Unlike other applications, Camp Finder lists camping fares in the search results page, so can quickly weed out the $ 65 per night establishments are not in your budget. Ideally, the Finder would let you Camp sort results by price or service, but so far no such feature exists.
There are, however, many other ways to help sort, including campsites with amenities like grocery stores and propane, for example, or campgrounds operated by the military or private parties.
People who already have apps-by-turn navigation for Apple, like MotionX-GPS drive ($ 1, plus $ 20 for one year of service navigation) or AT&T Navigator (monthly subscription of $ 10), should verify their skills regarding camping before you spend money elsewhere.
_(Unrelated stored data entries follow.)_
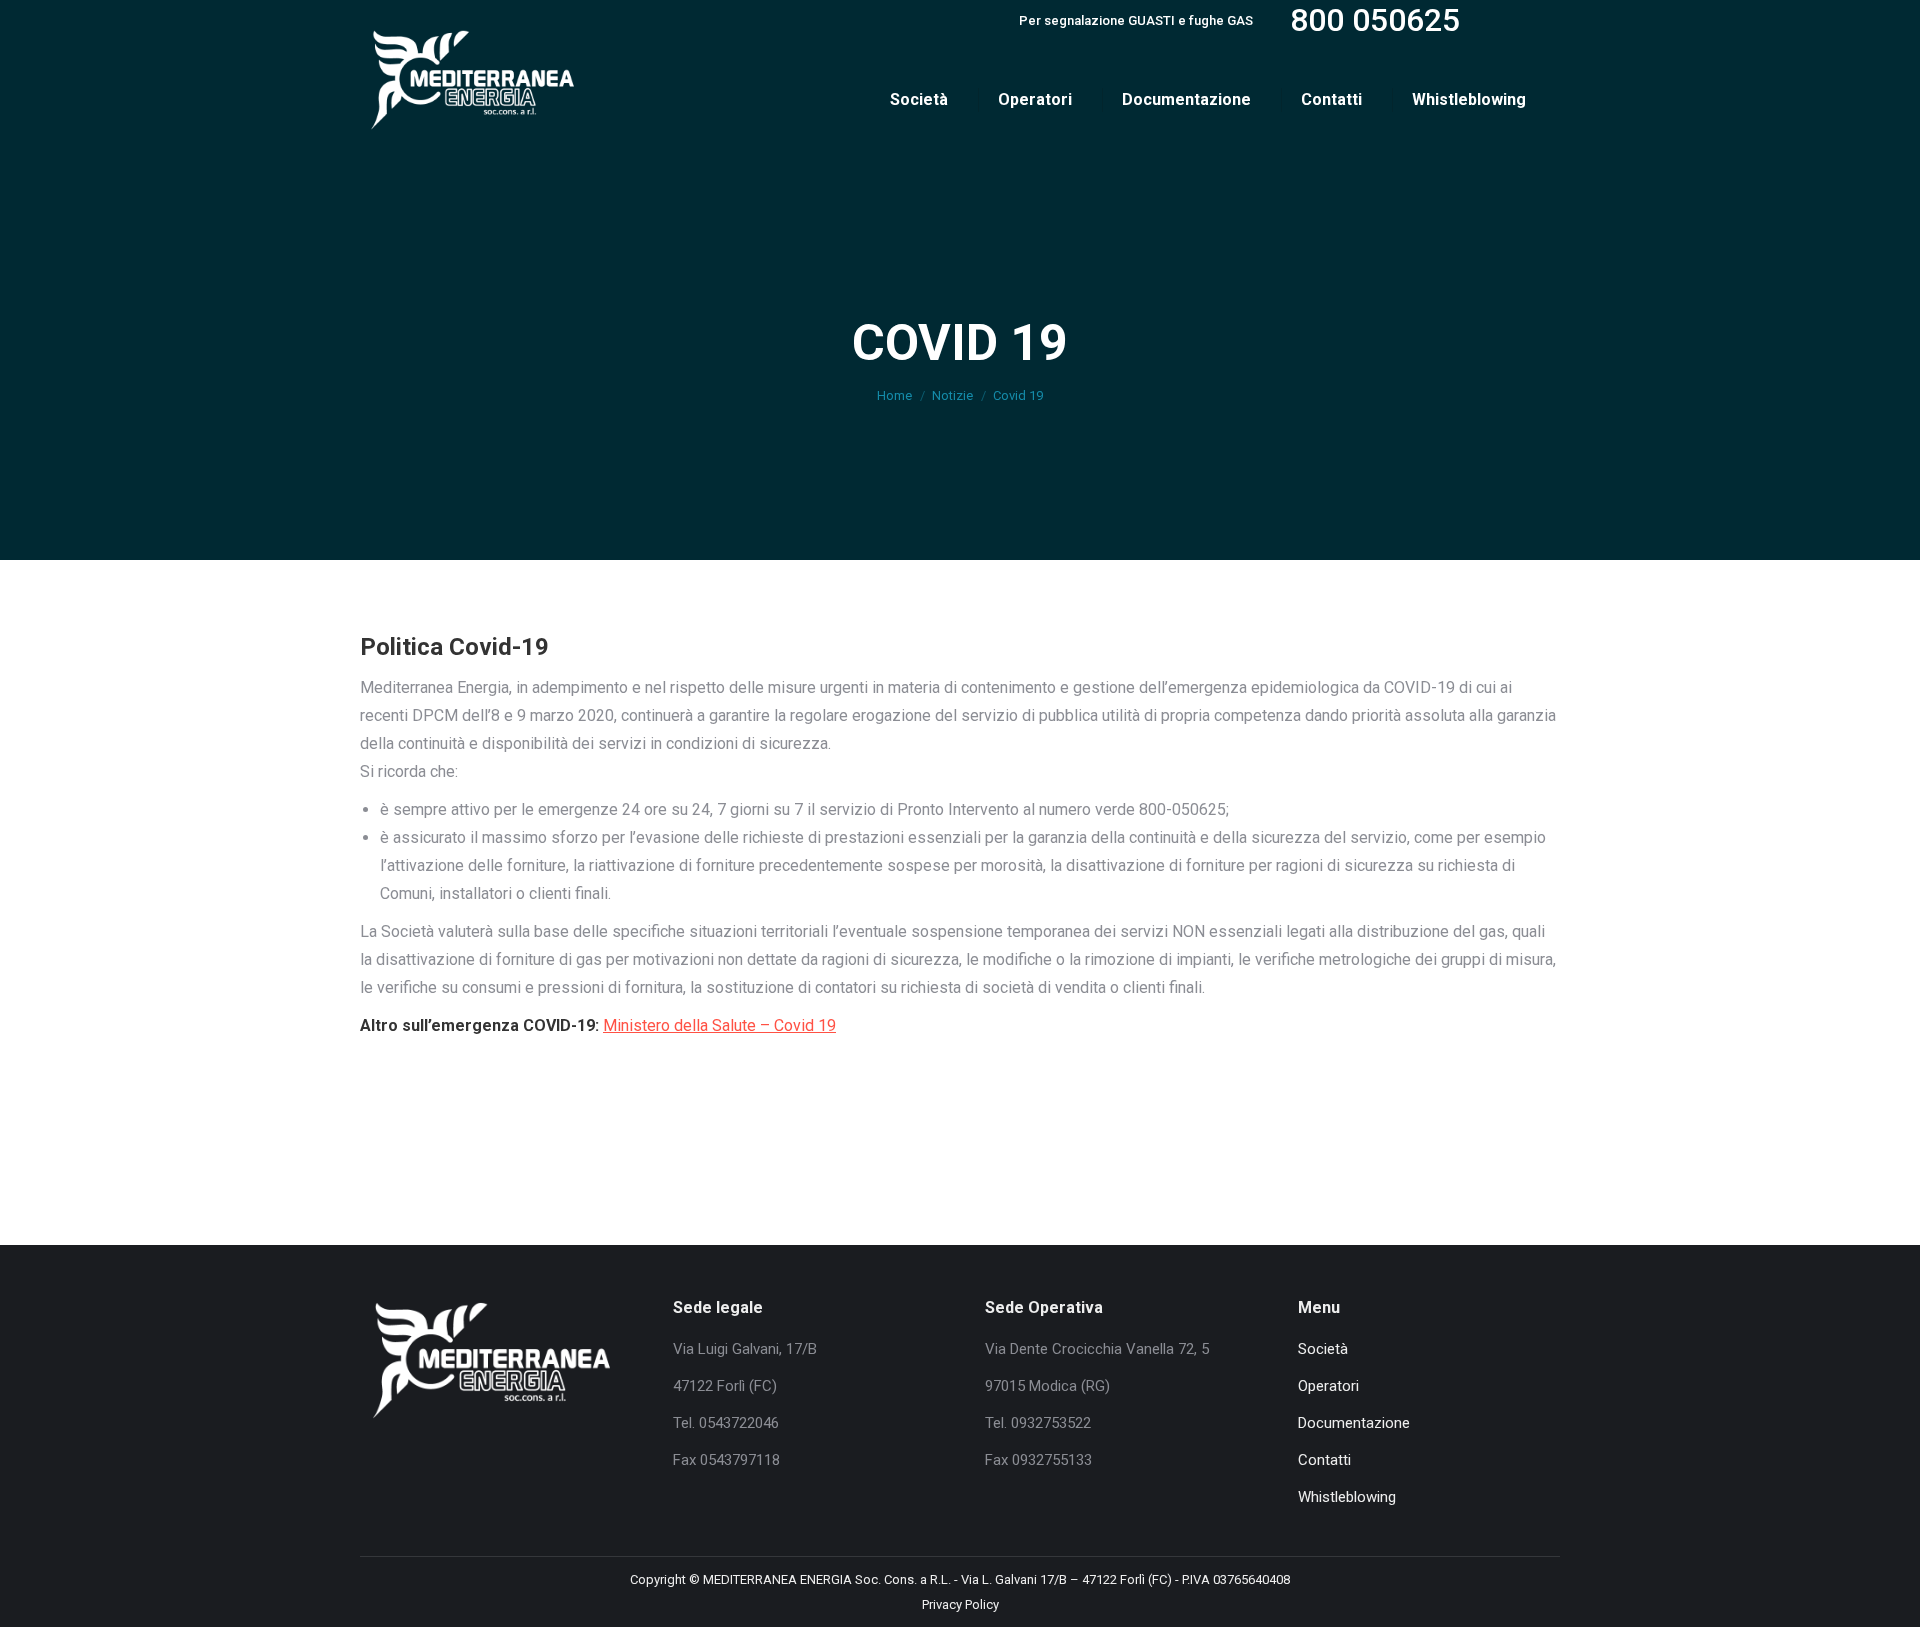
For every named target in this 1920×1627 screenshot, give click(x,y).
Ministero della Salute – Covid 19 (719, 1025)
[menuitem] (924, 100)
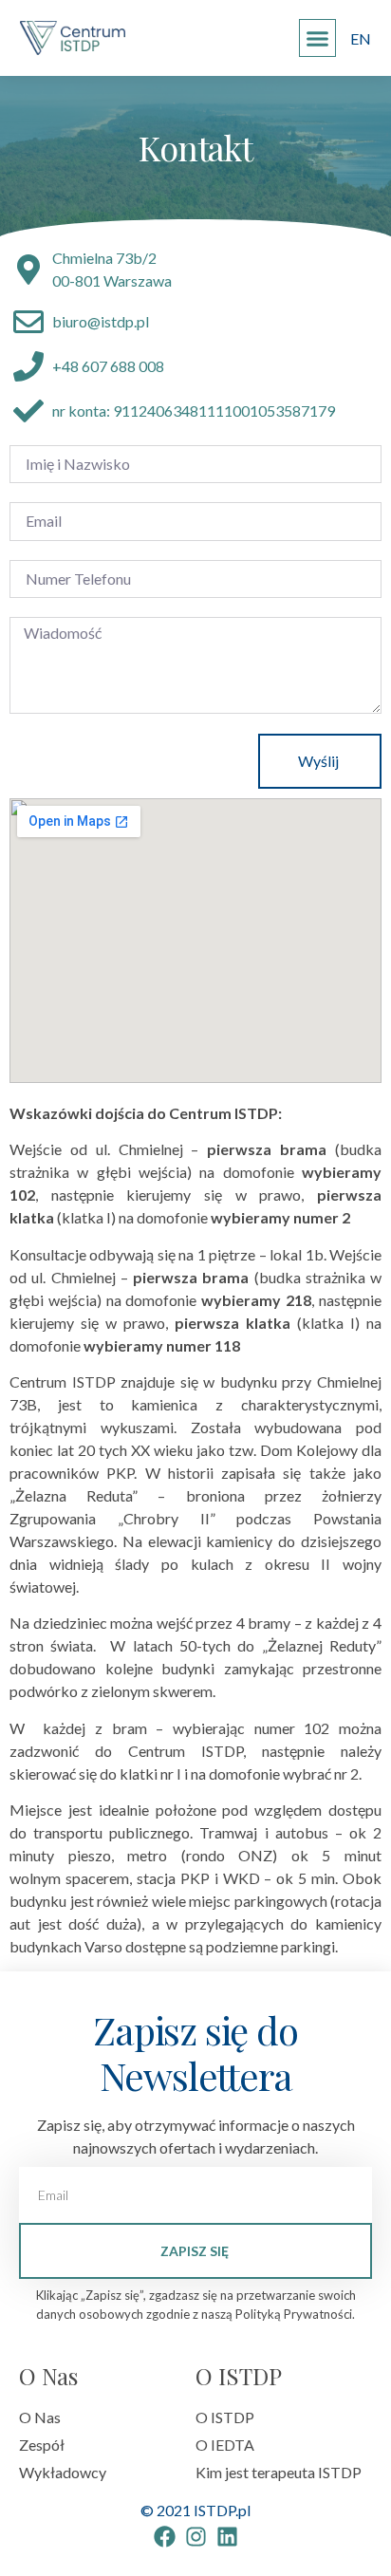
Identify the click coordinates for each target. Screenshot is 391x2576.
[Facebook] (165, 2537)
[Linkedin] (227, 2537)
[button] (318, 38)
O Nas (48, 2376)
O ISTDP (239, 2376)
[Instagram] (196, 2537)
Type "camps" in the search box of most navigation programs, and will receive a list of establishments. But in the case of MotionX-GPS Navigator and AT&T, at least, lists do not include descriptions of the camp. In the case of AT&T Navigator, the results included some irrelevant entries.
Users of Android should start their Camping related searches with Google Maps, that is without doubt the best free software in mobile. The point of Google Maps is its feature-by-turn navigation, but is also a good local search app.
If you type "Camping" in the search box, for example, Google gets close to campsites, sorted by distance. You can also sort them by price or user evaluations, although, in my tests, many of the camp had not been assessed by anyone.
There is no Google Maps app for Apple, but you can still access the service through your mobile browser. The process, however, is much more cumbersome to work with the app.
I would expect decent search results from Google, but I was pleasantly surprised that the lists included more in-depth information on campsites than some of the specific applications of the campsite. The information for a privately-run camp in Eastern Connecticut, for example, included 16 reviews Google users and contributors to other Web sites.
A most unfortunate surprise was that Google lost a handful of campsites nearby.
For those with discerning tastes in campgrounds and RV spots, & tent Camp is a good way to find more options. The application was developed by the Publisher of AllStays.com, a website for specialty lodging as camps, spas and motels.
Adam Longfellow, President of AllStays, said that the app more than 14,000 covered campsites in North America, 87 percent of whom are in the United States. Another app from AllStays, Camp and RV, lists the places more than 22,000
I found the listings quite complete, but still, he missed some that were present in the Finder, for example. Camping-specific information was even thinner than that has featured in many of the other applications I tried, and the descriptions have been plucked in a space so small that I needed to hold the phone near to read them.
Camp & tent deserves credit, however, to sort the results according to the operators of the campsite. Kampgrounds of America, the service known as KOA, gets its icon in the results.
Also, unlike many other specific applications of the tent camp, Camp & stores your last search results. So if you and your friends are stuck in the woods with no network connection and an itch to move to another spot, the phone can still save it.
And if your teammates campsites are old school, smartphone-hate variety, even better.